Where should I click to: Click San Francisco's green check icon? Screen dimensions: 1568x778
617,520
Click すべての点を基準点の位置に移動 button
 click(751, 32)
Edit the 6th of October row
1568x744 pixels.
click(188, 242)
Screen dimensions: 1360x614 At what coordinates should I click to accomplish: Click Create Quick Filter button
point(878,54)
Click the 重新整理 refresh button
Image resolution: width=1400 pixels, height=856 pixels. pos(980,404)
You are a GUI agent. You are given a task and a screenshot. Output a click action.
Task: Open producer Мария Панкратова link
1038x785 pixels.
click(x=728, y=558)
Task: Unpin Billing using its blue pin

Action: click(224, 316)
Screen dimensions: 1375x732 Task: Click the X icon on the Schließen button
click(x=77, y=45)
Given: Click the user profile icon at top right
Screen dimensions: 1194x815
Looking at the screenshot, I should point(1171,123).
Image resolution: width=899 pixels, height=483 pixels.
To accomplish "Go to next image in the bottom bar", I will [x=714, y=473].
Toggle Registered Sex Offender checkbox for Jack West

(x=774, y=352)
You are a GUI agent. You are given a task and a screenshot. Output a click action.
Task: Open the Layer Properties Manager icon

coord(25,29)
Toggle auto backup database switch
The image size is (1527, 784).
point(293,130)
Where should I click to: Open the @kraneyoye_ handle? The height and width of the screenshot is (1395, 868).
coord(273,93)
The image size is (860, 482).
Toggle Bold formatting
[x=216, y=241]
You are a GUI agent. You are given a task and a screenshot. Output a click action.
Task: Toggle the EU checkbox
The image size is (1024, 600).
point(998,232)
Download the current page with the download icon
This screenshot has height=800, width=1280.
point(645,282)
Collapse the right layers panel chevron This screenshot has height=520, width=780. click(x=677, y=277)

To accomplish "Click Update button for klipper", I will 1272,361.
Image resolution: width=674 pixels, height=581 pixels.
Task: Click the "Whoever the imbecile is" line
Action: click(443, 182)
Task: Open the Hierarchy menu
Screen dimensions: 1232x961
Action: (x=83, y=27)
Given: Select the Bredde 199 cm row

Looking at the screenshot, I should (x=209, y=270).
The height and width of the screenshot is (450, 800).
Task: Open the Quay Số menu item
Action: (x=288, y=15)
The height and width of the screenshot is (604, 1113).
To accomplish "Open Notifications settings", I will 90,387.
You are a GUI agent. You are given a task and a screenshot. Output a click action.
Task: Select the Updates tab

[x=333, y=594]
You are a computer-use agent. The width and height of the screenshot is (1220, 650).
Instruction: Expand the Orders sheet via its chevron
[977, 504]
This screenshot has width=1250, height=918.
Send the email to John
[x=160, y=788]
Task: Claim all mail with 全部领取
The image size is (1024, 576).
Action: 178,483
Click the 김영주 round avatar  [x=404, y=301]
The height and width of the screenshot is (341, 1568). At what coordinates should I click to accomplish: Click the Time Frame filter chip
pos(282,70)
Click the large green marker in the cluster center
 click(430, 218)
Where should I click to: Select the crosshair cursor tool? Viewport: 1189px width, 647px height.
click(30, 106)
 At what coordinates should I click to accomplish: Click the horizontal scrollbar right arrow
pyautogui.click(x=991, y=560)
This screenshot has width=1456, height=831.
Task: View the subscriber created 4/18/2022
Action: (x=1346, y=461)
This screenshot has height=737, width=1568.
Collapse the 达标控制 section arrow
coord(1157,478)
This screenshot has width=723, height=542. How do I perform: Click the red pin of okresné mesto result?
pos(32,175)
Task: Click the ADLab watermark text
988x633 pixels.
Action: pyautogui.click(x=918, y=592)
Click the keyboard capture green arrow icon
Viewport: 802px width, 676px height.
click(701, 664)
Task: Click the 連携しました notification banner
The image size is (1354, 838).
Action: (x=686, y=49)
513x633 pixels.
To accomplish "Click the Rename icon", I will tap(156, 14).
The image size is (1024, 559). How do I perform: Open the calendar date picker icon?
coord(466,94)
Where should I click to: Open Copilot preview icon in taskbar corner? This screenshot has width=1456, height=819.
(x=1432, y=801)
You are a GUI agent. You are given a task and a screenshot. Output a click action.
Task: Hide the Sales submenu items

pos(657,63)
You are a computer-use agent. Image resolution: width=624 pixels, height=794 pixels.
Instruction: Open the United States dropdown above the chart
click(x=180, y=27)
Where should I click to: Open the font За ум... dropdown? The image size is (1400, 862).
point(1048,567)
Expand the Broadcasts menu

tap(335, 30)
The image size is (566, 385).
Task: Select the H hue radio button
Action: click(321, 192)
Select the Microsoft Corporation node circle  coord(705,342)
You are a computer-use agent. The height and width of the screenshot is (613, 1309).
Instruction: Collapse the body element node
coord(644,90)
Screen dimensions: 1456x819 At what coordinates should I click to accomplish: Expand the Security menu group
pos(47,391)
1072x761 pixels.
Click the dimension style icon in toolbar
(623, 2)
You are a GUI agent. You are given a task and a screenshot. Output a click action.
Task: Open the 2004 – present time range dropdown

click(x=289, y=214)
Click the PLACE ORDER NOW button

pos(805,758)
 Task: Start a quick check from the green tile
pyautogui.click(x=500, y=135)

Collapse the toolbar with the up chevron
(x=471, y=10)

# [WORK TO BE COMPLETED]
Produce an exact transcription of the lines from the one containing "Click the dimension style icon in toolbar" through the end of the records, both included, and no other lines.

# [EXPECTED ANSWER]
Click the dimension style icon in toolbar
(623, 2)
You are a GUI agent. You are given a task and a screenshot. Output a click action.
Task: Open the 2004 – present time range dropdown

click(x=289, y=214)
Click the PLACE ORDER NOW button

pos(805,758)
 Task: Start a quick check from the green tile
pyautogui.click(x=500, y=135)

Collapse the toolbar with the up chevron
(x=471, y=10)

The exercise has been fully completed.